The university saw a 30-percent jump in bandwidth usage during the second day of March Madness.
Edward Tracey, UD’s associate vice president for IT, said the university increased its bandwidth in December – a fortuitous network boost, it turns out.
“The timing of our entry into the tournament fits well, because we had a little room to work with,” Tracey said, adding that UD doubles its bandwidth capabilities every two years.
Tracey didn’t expect to encounter any bandwidth issues when the No. 15 seed UD men’s basketball team played the No. 2 seed Jayhawks because the game would be played at 10 p.m. Eastern time. Besides housing for some international students, UD doesn’t have a large on-campus community, so the university would be largely empty by tip-off against Kansas.
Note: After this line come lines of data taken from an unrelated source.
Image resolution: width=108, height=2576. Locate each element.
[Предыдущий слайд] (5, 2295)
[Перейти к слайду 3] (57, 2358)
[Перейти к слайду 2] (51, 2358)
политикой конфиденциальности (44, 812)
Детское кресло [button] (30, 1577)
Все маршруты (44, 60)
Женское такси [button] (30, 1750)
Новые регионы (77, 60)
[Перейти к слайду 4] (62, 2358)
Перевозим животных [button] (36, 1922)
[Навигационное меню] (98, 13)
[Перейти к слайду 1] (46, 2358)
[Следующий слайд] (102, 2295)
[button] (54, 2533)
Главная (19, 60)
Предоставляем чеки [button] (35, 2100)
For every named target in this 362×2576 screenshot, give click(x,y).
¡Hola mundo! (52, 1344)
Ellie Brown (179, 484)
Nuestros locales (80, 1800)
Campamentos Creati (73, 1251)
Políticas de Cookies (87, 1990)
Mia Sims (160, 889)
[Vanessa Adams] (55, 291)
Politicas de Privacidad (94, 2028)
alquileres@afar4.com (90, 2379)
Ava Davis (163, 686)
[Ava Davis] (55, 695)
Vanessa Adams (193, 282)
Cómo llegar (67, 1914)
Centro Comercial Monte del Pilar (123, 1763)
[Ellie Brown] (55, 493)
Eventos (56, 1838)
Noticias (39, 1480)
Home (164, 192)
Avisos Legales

The insatiable need for more bandwidth, Tracey said, has been evident as student expectations have changed, meaning no bandwidth increase will ever be enough.
“Everyone expects everything to be taped and made available to view online,” he said. “And as the fishbowl grows bigger, the fish get bigger.”
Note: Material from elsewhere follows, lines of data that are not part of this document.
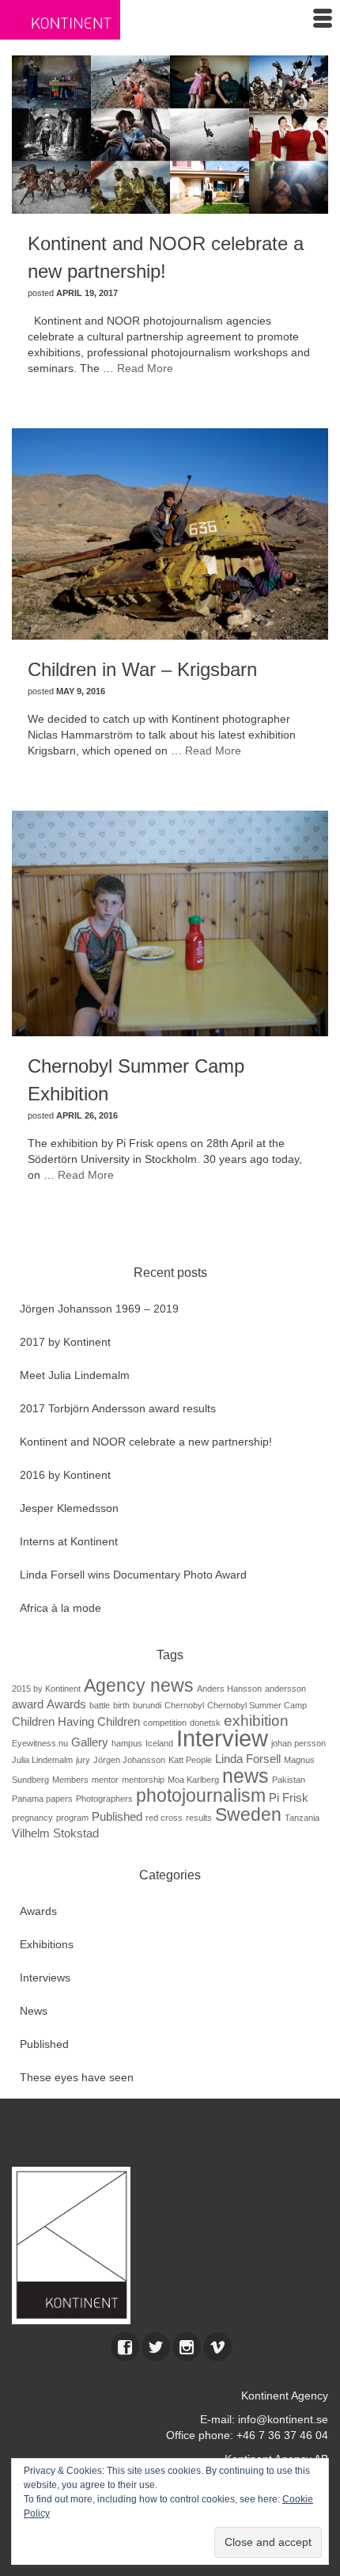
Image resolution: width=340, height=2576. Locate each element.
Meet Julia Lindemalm (75, 1375)
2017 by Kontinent (65, 1341)
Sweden (248, 1814)
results (199, 1817)
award (27, 1704)
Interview (222, 1738)
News (33, 2010)
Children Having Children (76, 1721)
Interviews (45, 1977)
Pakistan (288, 1779)
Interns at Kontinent (69, 1541)
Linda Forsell (248, 1758)
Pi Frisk (288, 1797)
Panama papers (42, 1798)
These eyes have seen (77, 2077)
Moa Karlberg (193, 1779)
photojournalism (201, 1795)
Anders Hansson (229, 1688)
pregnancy (32, 1817)
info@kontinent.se (283, 2419)
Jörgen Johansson (129, 1760)
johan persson (298, 1743)
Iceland (159, 1743)
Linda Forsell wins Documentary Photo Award (133, 1574)
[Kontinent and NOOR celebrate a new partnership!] (170, 133)
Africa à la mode (60, 1607)
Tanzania (302, 1817)
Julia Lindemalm (42, 1760)
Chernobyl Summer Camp (257, 1705)
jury (83, 1760)
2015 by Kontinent (46, 1688)
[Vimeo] (217, 2346)
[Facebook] (125, 2346)
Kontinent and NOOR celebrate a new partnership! (146, 1441)
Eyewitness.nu (40, 1743)
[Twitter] (156, 2346)
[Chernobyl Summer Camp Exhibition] (170, 922)
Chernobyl (184, 1705)
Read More (145, 368)
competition (165, 1722)
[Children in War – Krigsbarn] (170, 532)
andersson (285, 1688)
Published (117, 1816)
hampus (126, 1743)
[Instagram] (186, 2346)
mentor (105, 1779)
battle (99, 1705)
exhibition (256, 1720)
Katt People (190, 1760)
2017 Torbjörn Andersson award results (118, 1408)
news (245, 1776)
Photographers (104, 1798)
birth (121, 1705)
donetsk (205, 1722)
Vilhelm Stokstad (55, 1833)
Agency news (139, 1685)
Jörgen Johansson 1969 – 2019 (99, 1308)
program (72, 1817)
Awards (66, 1704)
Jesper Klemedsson (69, 1508)
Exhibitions (47, 1944)
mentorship (143, 1779)
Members (70, 1779)
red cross (164, 1817)
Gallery (89, 1742)
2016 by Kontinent (65, 1474)
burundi (147, 1705)
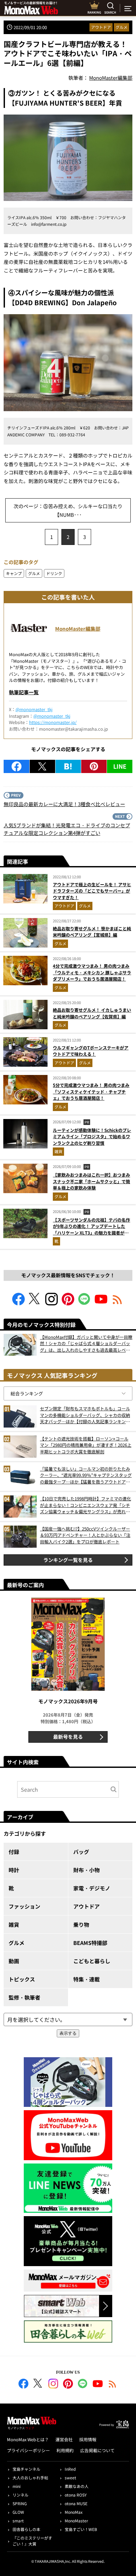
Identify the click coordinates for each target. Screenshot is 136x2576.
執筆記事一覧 (24, 692)
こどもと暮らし (91, 1961)
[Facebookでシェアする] (16, 766)
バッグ (81, 1852)
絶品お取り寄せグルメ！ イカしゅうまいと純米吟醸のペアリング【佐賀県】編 (92, 1013)
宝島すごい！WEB (81, 2529)
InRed (70, 2469)
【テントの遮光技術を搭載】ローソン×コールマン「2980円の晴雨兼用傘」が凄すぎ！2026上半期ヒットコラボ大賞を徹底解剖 (85, 1445)
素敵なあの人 (76, 2486)
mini (16, 2486)
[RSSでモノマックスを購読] (113, 2385)
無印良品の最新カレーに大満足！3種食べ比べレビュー (64, 804)
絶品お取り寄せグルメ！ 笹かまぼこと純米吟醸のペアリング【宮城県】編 (92, 931)
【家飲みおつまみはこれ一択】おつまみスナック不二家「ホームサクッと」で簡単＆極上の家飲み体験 (91, 1181)
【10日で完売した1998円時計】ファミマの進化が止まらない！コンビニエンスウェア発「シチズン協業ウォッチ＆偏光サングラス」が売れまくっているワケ (85, 1505)
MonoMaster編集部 (77, 628)
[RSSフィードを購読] (117, 1303)
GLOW (18, 2512)
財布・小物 (86, 1870)
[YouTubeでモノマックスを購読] (101, 1303)
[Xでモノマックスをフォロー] (35, 1303)
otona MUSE (76, 2503)
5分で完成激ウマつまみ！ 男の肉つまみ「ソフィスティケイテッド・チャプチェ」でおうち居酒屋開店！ (91, 1091)
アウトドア (101, 27)
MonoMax (74, 2512)
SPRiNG (20, 2503)
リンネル (20, 2495)
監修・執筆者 (24, 1997)
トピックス (22, 1979)
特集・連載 (86, 1979)
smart (18, 2520)
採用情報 (87, 2439)
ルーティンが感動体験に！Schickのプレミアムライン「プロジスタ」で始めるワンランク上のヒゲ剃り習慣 (92, 1136)
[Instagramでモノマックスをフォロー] (51, 1303)
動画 (14, 1961)
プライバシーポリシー (28, 2450)
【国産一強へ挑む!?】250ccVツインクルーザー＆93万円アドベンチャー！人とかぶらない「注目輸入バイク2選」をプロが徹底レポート (85, 1535)
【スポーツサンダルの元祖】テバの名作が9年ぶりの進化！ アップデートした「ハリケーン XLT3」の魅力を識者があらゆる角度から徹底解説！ (91, 1229)
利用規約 (65, 2450)
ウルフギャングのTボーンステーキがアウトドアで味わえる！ (90, 1051)
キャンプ (14, 573)
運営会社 (64, 2439)
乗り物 (81, 1924)
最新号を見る (68, 1736)
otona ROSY (75, 2495)
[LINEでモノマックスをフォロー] (84, 1303)
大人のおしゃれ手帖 (30, 2477)
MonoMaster (76, 2520)
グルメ (121, 27)
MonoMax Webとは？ (28, 2439)
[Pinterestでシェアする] (94, 766)
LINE (119, 766)
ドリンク (54, 573)
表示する (68, 2033)
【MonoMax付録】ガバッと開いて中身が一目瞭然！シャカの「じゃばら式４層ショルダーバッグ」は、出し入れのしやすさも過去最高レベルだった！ (86, 1343)
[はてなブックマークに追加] (68, 766)
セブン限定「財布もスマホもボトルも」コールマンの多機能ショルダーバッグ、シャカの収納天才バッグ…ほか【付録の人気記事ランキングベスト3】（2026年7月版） (85, 1415)
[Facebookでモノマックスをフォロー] (18, 1303)
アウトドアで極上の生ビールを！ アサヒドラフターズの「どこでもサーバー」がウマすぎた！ (92, 890)
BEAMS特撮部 (90, 1943)
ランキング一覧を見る (68, 1559)
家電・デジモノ (91, 1888)
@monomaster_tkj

Marquette dealt with the IT strains of March Madness in 2003, when the Golden Eagles made an underdog run to the Final Four. That year, the university upgraded the school’s hardware to handle the new traffic flooding its servers.
When Gonzaga University grabbed national attention during an unlikely 1999 tournament run, IT staffers saw visits to the school’s website triple and decided to move the web server off campus to another service provider that could handle the sudden increase.
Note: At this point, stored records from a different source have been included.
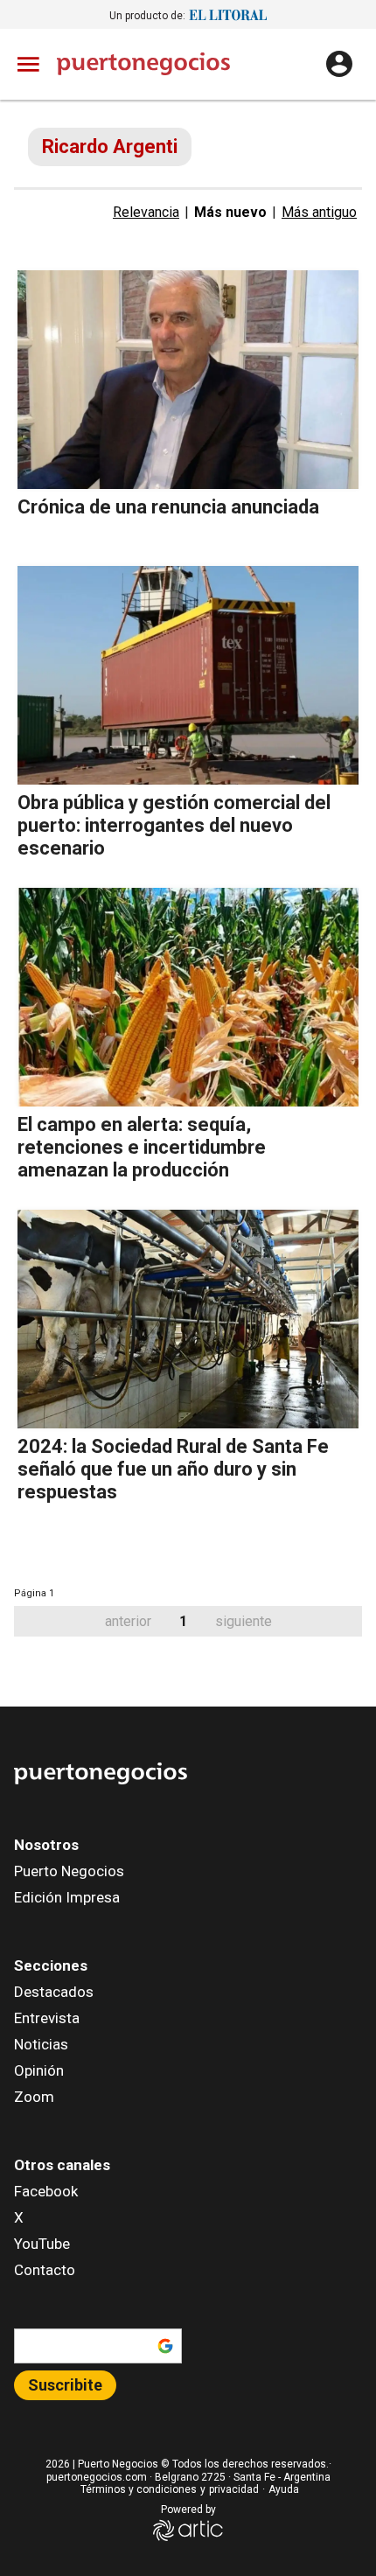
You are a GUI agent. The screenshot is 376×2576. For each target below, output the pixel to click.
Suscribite (65, 2385)
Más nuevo (230, 212)
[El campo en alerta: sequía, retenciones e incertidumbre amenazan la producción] (188, 997)
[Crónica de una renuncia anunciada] (188, 379)
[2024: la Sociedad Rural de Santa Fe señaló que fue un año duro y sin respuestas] (188, 1319)
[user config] (339, 64)
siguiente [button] (243, 1621)
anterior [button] (128, 1621)
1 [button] (183, 1621)
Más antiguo (319, 212)
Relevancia (146, 212)
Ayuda (283, 2489)
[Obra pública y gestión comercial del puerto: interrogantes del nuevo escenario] (188, 675)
Simmons said Marquette IT officials wouldn’t combine the campus’s internet capabilities when students return from spring break March 19. If a full complement of students maxes out the campus network with streaming of the Golden Eagles’ games, Simmons said the IT department would find a way to cope.
“If they choose to stream the basketball game, so be it,” she said. “Marquette does not block any sites at all – ever.”